▶ _What the task requires_: Rewrite the listing from its start up to and including the line containing "Action: (38, 336)", substituting "Paragliding" for "Skydiving" and keeping everything else unchanged.

** Start Data for the task **

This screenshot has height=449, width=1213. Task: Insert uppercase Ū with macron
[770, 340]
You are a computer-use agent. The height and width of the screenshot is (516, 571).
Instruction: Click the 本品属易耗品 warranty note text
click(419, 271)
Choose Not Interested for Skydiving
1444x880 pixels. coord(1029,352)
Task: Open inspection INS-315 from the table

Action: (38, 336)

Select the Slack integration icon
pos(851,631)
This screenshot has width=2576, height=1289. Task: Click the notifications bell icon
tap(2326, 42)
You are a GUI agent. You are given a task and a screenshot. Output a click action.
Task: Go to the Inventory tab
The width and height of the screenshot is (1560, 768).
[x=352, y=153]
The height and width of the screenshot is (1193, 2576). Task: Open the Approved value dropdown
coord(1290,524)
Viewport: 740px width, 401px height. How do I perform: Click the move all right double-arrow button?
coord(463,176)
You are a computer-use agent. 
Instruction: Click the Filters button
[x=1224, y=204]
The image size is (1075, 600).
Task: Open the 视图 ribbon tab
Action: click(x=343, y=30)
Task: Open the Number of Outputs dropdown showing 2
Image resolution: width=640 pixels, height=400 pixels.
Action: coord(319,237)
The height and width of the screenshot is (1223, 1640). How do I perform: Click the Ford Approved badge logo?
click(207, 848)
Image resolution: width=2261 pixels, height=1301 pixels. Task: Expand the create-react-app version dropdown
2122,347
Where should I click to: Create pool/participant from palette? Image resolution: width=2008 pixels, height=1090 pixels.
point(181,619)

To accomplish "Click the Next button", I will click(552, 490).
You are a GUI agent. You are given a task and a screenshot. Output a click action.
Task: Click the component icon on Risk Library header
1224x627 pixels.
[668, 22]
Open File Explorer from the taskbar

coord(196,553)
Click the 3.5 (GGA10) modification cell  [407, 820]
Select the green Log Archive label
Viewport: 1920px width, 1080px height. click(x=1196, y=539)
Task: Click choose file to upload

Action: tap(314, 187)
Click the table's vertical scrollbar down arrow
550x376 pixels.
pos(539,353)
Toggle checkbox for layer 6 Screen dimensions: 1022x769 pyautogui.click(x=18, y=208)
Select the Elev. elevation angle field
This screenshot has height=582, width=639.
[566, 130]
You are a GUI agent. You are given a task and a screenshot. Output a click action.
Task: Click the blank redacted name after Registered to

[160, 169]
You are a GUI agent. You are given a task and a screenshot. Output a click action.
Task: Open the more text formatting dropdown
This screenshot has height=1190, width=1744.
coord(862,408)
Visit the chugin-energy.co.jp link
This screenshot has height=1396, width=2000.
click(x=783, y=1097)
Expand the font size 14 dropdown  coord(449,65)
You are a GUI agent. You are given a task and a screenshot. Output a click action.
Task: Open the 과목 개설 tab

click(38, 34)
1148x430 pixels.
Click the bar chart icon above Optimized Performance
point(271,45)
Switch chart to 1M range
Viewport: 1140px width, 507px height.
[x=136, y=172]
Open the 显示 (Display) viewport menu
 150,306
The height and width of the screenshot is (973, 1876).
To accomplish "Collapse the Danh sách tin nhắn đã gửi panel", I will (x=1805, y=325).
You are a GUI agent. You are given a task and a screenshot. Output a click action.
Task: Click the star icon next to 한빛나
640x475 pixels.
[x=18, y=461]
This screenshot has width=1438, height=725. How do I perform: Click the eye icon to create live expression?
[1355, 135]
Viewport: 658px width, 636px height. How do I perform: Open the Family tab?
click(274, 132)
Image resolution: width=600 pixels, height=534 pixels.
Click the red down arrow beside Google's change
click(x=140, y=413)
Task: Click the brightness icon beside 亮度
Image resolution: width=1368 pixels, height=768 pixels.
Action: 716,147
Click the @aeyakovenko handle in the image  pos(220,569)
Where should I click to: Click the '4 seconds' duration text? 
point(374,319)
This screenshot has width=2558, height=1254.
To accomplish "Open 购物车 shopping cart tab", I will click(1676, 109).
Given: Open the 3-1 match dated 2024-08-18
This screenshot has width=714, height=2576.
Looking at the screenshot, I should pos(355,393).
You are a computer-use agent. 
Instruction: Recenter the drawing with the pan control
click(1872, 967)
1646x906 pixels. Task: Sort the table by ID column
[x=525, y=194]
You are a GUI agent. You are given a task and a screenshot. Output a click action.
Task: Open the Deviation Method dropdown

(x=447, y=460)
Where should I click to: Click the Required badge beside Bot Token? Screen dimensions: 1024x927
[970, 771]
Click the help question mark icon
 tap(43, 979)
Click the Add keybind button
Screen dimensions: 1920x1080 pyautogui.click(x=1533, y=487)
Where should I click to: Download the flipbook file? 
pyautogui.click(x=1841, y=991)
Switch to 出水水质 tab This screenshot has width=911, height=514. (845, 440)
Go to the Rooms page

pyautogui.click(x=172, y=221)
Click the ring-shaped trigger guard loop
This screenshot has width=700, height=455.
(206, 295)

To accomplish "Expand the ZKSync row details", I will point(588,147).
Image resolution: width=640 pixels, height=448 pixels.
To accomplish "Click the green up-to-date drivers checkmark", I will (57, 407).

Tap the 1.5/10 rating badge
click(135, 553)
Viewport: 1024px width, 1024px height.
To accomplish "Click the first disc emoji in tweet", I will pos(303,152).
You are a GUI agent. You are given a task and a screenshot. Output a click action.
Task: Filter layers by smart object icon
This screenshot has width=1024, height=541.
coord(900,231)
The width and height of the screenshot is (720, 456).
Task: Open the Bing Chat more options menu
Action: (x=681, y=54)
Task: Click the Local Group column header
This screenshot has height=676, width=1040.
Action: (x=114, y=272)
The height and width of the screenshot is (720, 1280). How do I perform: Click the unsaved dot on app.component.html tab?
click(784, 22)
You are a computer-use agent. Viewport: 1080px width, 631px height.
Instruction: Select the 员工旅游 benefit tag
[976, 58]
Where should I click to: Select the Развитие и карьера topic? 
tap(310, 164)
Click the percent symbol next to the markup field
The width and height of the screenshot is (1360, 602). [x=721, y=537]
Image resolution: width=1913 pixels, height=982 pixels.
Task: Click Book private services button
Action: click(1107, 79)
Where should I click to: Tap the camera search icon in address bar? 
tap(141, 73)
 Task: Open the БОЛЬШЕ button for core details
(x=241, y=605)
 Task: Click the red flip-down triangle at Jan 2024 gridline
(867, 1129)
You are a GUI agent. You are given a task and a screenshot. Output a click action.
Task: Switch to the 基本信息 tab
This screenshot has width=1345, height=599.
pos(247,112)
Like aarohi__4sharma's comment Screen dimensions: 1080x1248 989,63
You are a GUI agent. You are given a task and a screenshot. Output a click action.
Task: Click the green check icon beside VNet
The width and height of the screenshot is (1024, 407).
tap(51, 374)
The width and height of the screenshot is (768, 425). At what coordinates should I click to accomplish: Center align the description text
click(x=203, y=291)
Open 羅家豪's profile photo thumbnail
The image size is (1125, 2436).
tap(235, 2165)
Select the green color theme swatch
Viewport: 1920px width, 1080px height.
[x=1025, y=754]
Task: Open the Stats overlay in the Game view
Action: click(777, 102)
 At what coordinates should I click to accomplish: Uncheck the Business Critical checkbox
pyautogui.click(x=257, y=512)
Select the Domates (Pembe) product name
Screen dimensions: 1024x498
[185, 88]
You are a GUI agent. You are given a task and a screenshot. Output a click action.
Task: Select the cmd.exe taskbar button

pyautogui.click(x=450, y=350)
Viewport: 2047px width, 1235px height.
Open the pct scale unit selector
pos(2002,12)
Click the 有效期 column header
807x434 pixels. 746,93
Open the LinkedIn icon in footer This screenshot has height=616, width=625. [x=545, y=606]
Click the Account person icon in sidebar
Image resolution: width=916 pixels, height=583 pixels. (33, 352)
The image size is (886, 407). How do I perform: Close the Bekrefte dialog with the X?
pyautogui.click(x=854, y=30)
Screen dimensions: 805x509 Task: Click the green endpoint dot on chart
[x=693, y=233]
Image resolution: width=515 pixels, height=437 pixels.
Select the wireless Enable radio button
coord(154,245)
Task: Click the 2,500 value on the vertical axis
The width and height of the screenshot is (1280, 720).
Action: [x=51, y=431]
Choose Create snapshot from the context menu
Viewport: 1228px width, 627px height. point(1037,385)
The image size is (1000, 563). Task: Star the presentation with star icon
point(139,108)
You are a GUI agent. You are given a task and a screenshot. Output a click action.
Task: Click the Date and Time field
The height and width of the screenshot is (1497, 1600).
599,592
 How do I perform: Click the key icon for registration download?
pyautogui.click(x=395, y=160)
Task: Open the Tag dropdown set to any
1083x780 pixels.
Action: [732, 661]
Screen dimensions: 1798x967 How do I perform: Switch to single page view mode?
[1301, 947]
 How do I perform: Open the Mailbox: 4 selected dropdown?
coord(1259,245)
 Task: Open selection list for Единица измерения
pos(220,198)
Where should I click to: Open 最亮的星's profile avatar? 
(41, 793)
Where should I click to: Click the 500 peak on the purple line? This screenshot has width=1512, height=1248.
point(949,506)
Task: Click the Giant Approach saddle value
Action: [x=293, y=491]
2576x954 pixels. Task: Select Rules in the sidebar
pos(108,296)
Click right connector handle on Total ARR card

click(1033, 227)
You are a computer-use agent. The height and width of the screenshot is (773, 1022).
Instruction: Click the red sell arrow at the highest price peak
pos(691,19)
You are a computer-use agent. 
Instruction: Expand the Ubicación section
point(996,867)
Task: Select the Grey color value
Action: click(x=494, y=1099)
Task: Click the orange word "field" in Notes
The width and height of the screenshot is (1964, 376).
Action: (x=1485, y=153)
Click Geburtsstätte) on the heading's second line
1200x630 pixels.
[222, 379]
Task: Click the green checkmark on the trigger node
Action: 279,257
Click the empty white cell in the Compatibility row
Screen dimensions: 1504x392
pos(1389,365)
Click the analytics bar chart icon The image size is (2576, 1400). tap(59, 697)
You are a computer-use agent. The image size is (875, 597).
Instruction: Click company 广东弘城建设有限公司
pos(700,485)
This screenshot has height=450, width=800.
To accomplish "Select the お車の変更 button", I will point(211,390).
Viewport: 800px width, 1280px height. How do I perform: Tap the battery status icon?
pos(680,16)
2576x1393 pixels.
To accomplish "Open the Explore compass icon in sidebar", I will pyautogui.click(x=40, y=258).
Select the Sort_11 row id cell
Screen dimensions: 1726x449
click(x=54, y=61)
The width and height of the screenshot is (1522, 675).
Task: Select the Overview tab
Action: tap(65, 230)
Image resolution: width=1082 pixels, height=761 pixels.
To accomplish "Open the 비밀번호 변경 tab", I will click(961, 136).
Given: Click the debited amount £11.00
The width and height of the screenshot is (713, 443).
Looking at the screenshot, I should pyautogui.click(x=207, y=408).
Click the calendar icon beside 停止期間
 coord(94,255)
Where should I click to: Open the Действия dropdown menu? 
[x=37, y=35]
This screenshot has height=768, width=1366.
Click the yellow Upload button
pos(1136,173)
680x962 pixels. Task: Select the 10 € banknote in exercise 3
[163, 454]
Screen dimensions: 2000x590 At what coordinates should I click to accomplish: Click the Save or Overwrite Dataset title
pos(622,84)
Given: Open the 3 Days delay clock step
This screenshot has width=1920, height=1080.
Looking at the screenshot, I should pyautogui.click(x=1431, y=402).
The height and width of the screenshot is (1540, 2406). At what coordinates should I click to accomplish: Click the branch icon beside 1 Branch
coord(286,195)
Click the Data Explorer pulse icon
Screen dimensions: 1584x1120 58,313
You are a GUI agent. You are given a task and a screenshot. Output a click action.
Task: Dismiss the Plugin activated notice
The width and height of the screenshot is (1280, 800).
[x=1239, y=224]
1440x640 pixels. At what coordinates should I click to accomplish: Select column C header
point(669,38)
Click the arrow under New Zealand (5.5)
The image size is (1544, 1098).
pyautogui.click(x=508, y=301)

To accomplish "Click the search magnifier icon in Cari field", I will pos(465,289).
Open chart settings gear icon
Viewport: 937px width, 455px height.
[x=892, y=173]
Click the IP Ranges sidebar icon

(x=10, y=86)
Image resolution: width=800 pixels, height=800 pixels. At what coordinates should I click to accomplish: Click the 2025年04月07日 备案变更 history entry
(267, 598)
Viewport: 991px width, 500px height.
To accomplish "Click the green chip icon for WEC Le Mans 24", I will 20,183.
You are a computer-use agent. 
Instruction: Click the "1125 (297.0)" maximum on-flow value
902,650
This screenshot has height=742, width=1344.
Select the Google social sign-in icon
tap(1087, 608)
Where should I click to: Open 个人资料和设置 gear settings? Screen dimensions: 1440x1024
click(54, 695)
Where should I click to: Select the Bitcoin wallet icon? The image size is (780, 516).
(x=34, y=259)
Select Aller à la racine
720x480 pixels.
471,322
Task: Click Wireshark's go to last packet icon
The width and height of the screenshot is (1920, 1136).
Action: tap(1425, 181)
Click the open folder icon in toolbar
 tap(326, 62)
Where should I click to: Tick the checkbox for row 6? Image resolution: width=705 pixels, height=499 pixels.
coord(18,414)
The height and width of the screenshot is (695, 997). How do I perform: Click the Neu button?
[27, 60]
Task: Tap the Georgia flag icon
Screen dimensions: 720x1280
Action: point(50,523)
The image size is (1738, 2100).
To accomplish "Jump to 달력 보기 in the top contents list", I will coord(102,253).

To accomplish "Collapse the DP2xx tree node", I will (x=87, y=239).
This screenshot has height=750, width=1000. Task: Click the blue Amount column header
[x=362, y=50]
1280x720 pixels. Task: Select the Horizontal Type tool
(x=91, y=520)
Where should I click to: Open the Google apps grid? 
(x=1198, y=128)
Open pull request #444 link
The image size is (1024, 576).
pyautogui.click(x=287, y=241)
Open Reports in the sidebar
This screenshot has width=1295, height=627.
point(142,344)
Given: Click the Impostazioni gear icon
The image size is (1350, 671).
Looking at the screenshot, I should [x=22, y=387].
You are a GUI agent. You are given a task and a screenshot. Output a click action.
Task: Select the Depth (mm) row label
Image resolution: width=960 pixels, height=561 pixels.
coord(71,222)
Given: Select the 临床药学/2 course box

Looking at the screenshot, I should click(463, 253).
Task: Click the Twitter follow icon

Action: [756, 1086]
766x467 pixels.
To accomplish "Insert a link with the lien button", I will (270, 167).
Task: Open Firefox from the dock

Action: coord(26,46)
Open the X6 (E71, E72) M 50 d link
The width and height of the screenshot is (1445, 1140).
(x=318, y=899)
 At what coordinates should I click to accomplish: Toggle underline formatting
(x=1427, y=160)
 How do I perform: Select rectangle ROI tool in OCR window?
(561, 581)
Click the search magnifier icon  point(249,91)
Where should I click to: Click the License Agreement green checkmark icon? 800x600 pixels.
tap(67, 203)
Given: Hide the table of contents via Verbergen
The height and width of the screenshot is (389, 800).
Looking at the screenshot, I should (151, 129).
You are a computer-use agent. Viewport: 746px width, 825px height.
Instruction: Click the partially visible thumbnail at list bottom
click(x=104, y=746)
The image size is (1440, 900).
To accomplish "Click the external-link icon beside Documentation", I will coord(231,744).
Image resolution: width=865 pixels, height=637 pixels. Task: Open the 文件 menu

** End Data for the task **

▶ _Exercise answer_:
This screenshot has height=449, width=1213. Task: Insert uppercase Ū with macron
[770, 340]
You are a computer-use agent. The height and width of the screenshot is (516, 571).
Instruction: Click the 本品属易耗品 warranty note text
click(419, 271)
Choose Not Interested for Paragliding
1444x880 pixels. coord(1029,352)
Task: Open inspection INS-315 from the table

Action: (38, 336)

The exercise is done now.